3 thoughts on “The Peaceful Prairie Sanctuary

  1. I agree. Way back then when people lives in caves and lives completely different lives they had to eat meat and kill animals to survive. Even so, they used all parts of the animal and didnt kill in excess, only what they needed. Today, it’s totally different. We won’t die from starvation if we didn’t have meat. we simply like the smell of this or have become so used to crisp bacon for breakie and a hamburger on the run and what not…we don’t realise that it is not neccessary.

    I personally becaome ill if i eat meat most of the time. My body tells me when i specifically need animal protein and that’s like a small steaklet every few months really, I get my protein from milk, cheese, rice and all sorts of places we haven’t bothered to look for it. I’m healthy, I’m relatively fit and not suffering from any sort of dietary problems.

    This is certainly an argued issue and most would disagree with me, however, I’ll say it anyway…cows have specific enzymes that can properly digest grass and they get the most nutrients out of grass. If we humans tried to eat grass…well, firstly YUK and secondly it would sit in our poor stomachs and probably start rotting before our bodies could digest it and get just about no nutrients from it.

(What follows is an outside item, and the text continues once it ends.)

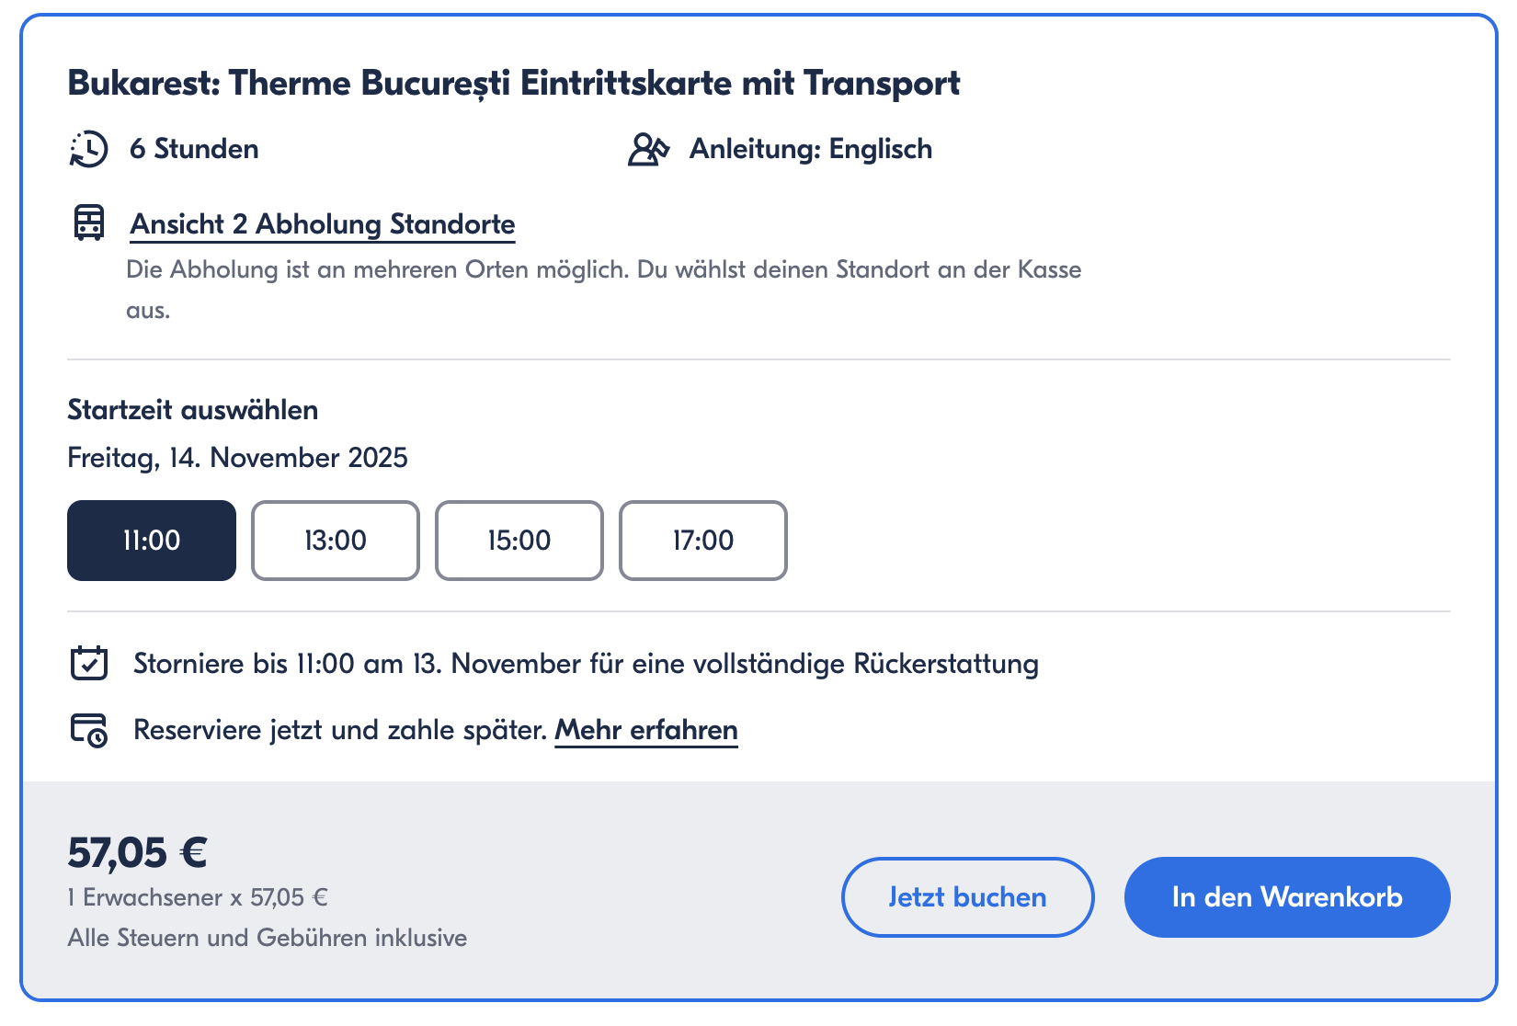Click the reserve now pay later icon
Viewport: 1517px width, 1026px height.
point(89,730)
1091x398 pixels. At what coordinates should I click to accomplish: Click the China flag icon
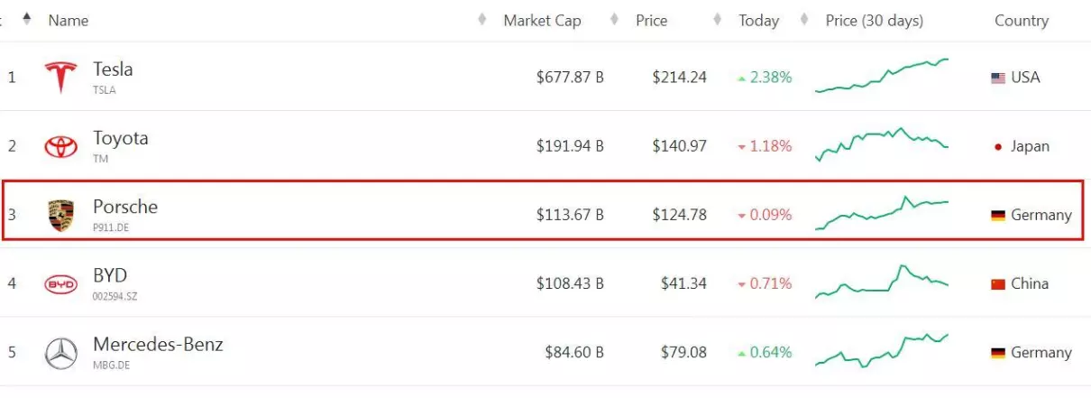(x=998, y=284)
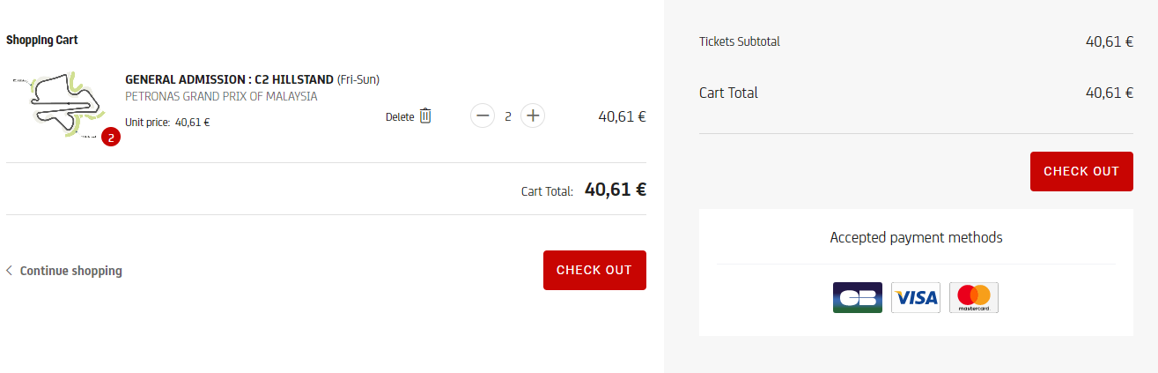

    I have a similar theory with regards to meat and humans. I don’t feel our bodies and digestive enzymes are fully cut out to digest meat. Sure, that’s what we’ve grown up with so many of us dont even question how our bodies handle the meat we feed it, but a big part of me feels like we’re just feeding the inequipped stomachs stuff that just doesn’t digest so well. We think ooooh raw carrots are full of this vitamin…oohhh red meat is full of this and so we eat it, not necessarily looking at if our bodies are equipped to breakdown this food efficiently and extract all those vitamins and good things we know are in them…

    So, I guess I just don’t see meat as a necessity or even something that really does our bodies much good. It’s really more a thing for our tastebuds in my opinion.

    I am a huge animal lover and this business of fishing, slaughtering and so on just does not sit right with me…not in our times.

  2. Please excuse the terrible spelling and grammar errors above. I was swept away by the issue and paid little attention to how I was writing 🙂

  3. Hey Cherona – You said that beautifully, with such passion and energy. This whole issue of what we as humans ‘should’ eat to cause the least lasting damage to our planet is such a big, complicated tangle. Sometimes it’s quite hard to know what to do. I think part of the problem is that most of us are really disconnected from the source of our food.